We have been seriously busy getting the word out about food sovereignty and want to thank the many organizations that hosted us and listened to us over the past few months, including the African American Cultural Center, Natural Resources Defense Council, Brown School, Oakwood Soul Cafe, NOFA NY, Young Farmers Conference, Farm School MA, Culinary Institute of America, Arbor Hill Neighborhood Association, Soul Cafe Albany, Wildseed,Goddard College, Just Food Conference, WAMC, Caribbean American Association, Laura Flanders Show, and Harvard Divinity School. These events ranged from fancy nationwide keynote speeches to intimate neighborhood meetings and all were deeply valuable and meaningful.
One of the most valuable lessons garnered from our time living in Oaxaca, MX (aside from all the amazing agroecology knowledge shared by fellow campesinos) was our deep love for one another as family and for the land that we steward. Increasingly Leah was finding that her full time public school teaching job was making it impossible to inhabit her love for her family and her work on the land. After months of soul searching and job searching, she accepted a part-time environmental science teaching position at the nearby Darrow School. This means that after the final school bell rings on June 23, Leah will have much more space in her life to attend to her destiny as an earth-based, radical educator and community mother. It’s a big deal to trade in “security” for the heart path, but we are trusting and listening.
There are so many, many ways for you to get involved with Soul Fire Farm this season and also for you to support the larger movements for food sovereignty in society. Jump on it though, because many opportunities are nearly full.
ANNOUNCEMENTS
Complete Calendar with Seed Saving, Ancestor Healing, SOULstice Party and more… Keep checking back for calendar updates. We will be holding a number of workshops on farming, food justice, activism, and land-based healing.

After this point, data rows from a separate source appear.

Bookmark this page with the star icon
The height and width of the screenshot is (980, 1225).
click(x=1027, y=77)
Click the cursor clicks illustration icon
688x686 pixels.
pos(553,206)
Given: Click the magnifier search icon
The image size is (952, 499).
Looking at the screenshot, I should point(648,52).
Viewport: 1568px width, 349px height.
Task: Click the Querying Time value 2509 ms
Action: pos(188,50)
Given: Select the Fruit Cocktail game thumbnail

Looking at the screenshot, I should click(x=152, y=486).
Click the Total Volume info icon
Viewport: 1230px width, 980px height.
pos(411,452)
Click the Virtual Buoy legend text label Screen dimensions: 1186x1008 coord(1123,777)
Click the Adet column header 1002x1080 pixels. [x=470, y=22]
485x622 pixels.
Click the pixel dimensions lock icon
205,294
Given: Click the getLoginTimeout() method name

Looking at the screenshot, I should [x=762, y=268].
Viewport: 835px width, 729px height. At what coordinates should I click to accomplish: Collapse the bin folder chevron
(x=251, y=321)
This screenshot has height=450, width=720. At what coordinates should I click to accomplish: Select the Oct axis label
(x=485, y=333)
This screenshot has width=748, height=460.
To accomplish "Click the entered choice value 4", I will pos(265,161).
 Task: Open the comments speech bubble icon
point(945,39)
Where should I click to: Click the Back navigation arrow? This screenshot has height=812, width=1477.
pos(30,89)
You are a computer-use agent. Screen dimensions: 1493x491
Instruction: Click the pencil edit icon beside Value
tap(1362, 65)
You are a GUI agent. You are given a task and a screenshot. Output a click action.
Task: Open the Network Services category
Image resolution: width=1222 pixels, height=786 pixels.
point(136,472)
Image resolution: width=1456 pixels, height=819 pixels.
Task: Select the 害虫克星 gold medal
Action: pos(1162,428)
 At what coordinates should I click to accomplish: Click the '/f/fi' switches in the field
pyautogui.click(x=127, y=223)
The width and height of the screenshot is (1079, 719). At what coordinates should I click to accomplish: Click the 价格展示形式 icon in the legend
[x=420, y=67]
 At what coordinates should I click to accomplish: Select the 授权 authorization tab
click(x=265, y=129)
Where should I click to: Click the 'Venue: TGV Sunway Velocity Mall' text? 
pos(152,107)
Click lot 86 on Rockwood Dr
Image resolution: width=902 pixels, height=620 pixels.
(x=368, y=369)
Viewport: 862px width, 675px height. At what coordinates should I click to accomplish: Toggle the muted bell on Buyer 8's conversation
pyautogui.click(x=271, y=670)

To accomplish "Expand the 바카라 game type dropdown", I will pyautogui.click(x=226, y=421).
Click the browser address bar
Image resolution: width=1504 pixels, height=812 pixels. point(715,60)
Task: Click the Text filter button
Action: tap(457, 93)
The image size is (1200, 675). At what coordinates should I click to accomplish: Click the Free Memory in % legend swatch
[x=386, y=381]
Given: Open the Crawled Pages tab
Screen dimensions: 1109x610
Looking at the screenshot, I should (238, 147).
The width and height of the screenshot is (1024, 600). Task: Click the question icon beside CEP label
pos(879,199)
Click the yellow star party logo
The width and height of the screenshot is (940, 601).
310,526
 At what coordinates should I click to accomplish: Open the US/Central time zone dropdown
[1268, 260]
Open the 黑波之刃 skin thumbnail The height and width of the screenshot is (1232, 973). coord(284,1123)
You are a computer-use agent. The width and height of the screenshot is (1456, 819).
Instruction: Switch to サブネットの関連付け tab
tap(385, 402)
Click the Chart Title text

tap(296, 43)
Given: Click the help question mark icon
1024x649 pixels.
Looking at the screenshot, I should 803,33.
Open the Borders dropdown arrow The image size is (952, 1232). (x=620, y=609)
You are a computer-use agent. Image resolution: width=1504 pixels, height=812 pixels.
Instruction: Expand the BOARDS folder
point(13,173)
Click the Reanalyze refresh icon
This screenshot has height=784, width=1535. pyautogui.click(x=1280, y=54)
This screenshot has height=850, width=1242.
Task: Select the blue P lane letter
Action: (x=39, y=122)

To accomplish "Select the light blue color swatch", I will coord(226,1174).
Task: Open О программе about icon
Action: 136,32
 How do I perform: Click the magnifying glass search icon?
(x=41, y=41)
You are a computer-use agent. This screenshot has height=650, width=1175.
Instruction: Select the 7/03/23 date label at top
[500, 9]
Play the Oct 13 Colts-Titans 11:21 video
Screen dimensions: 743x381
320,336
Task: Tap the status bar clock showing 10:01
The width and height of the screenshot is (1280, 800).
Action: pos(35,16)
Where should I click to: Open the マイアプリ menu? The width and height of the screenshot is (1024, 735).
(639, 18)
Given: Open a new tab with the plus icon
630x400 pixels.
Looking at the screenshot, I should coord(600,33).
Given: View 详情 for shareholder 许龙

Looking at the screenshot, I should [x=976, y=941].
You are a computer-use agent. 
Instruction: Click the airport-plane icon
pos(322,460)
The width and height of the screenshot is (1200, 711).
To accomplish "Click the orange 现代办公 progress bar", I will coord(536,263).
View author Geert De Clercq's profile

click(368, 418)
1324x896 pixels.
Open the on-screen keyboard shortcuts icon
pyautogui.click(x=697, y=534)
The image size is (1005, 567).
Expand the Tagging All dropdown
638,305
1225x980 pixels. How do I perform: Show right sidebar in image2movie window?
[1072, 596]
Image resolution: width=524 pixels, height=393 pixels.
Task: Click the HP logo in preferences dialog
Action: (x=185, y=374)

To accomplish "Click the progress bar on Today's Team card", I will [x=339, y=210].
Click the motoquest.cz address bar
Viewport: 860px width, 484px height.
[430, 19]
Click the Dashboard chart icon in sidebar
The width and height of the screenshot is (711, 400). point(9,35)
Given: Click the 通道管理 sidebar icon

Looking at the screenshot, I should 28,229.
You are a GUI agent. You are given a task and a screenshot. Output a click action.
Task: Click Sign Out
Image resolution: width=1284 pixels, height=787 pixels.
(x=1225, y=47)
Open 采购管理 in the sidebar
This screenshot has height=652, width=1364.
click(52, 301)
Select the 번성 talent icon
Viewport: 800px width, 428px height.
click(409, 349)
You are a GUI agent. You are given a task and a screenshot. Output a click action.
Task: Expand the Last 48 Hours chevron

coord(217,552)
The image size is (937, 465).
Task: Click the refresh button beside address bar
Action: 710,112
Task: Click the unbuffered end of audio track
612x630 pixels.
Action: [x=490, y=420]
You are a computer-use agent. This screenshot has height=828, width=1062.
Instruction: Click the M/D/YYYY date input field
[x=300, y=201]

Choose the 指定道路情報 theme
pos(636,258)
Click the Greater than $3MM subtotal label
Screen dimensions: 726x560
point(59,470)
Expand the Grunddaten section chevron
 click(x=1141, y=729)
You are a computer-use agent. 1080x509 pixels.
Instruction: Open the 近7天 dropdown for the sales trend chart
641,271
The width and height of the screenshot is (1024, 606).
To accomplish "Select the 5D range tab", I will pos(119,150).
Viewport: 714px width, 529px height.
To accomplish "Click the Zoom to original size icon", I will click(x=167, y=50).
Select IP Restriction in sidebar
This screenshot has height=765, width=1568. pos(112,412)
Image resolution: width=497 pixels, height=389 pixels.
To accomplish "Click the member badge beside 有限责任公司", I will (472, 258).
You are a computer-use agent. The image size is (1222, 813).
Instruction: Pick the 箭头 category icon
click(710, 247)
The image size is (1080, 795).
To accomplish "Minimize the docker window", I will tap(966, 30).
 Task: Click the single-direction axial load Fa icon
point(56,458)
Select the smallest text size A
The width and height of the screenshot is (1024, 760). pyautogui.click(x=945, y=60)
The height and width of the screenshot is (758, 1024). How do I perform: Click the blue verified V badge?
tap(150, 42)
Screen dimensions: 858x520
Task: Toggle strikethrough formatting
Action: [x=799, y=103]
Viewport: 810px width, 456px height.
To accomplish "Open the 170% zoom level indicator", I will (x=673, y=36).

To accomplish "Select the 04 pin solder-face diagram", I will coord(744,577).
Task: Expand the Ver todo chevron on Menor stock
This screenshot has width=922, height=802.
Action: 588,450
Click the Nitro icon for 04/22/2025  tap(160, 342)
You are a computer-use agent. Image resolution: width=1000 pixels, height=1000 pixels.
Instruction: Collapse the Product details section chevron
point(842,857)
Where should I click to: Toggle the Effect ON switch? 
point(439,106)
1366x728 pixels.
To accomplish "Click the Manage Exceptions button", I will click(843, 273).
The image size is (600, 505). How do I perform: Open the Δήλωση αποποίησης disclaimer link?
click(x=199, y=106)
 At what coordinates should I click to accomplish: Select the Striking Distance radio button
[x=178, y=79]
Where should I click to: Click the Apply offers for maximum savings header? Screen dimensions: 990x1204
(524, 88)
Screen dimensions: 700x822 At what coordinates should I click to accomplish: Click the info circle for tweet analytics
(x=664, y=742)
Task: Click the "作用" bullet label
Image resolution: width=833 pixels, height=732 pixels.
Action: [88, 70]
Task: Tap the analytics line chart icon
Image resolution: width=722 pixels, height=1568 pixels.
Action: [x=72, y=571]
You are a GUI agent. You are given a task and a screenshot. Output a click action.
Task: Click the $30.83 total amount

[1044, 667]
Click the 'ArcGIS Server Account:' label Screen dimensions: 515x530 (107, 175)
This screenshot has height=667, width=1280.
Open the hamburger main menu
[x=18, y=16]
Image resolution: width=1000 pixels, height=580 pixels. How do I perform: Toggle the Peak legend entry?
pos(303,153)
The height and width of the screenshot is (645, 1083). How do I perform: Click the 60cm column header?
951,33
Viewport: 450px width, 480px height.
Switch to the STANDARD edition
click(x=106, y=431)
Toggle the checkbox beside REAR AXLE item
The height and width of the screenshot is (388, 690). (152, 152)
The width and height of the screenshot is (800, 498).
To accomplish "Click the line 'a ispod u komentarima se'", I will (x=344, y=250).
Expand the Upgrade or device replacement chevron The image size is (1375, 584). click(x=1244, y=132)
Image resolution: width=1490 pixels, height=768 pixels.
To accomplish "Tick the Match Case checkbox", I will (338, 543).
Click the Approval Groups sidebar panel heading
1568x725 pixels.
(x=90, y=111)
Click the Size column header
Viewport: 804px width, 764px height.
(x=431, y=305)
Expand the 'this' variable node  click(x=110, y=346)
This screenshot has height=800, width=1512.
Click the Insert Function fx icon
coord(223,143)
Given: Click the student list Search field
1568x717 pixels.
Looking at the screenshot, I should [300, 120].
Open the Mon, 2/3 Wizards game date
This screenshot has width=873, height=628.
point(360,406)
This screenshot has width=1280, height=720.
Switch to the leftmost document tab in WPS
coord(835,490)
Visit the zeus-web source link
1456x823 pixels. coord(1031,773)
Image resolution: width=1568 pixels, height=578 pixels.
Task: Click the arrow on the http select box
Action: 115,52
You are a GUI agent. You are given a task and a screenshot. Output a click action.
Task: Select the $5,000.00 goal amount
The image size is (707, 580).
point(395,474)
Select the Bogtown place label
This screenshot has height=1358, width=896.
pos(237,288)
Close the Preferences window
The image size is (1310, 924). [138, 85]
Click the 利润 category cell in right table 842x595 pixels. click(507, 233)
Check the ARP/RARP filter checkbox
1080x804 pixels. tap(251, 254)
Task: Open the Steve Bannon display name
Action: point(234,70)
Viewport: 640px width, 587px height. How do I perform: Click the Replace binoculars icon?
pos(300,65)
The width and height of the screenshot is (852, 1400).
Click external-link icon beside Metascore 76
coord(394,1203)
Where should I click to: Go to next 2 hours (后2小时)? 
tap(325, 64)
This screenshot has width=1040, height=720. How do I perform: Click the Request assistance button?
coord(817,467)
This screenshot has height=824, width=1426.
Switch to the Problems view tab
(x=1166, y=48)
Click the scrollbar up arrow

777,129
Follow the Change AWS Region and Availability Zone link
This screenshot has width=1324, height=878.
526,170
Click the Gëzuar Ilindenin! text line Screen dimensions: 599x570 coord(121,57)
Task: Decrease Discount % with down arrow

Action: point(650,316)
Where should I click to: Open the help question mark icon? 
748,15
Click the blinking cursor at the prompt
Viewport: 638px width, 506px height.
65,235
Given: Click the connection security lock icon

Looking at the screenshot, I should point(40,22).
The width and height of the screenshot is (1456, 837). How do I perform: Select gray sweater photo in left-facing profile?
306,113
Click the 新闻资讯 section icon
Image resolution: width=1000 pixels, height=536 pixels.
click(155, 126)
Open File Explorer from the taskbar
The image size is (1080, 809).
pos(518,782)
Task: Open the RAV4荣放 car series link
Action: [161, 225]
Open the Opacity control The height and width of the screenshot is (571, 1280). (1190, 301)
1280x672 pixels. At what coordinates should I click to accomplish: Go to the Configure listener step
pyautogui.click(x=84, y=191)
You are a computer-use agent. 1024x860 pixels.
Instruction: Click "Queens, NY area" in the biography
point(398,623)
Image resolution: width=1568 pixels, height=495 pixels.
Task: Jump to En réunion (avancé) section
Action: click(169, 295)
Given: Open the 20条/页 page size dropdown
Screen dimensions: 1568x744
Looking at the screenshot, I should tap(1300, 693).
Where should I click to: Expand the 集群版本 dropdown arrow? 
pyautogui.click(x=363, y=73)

Community Work Days and Volunteer Opportunities: We hold monthly public community work days on the farm for people to learn new farming skills, break bread together, and celebrate the abundance of the land. We also welcome ongoing volunteers in specific roles, such as graphic design, accounting, cooking, etc.
Youth Food Justice Empowerment: Focused on the needs of urban youth, especially those in foster care or trapped in the criminal injustice system, our programs forge powerful connections with the land and with self. Young people spend 1-5 days on the farm for an intensive, loving training. Youth gain skills on farming and harvesting, cooking with whole fresh foods, leadership, business development, and food justice.
Undoing Racism Farmers Immersion: URFI is a 5-day on-farm training in sustainable farming and undoing racism. As part of the workings of Soul Fire Farm, participants create an intimate community to delve into healing and responsibility from the legacy of white supremacy on a personal, societal and global level. We will achieve this through working together and with the land, storytelling, movement, community cooking and meals, theory and praxis.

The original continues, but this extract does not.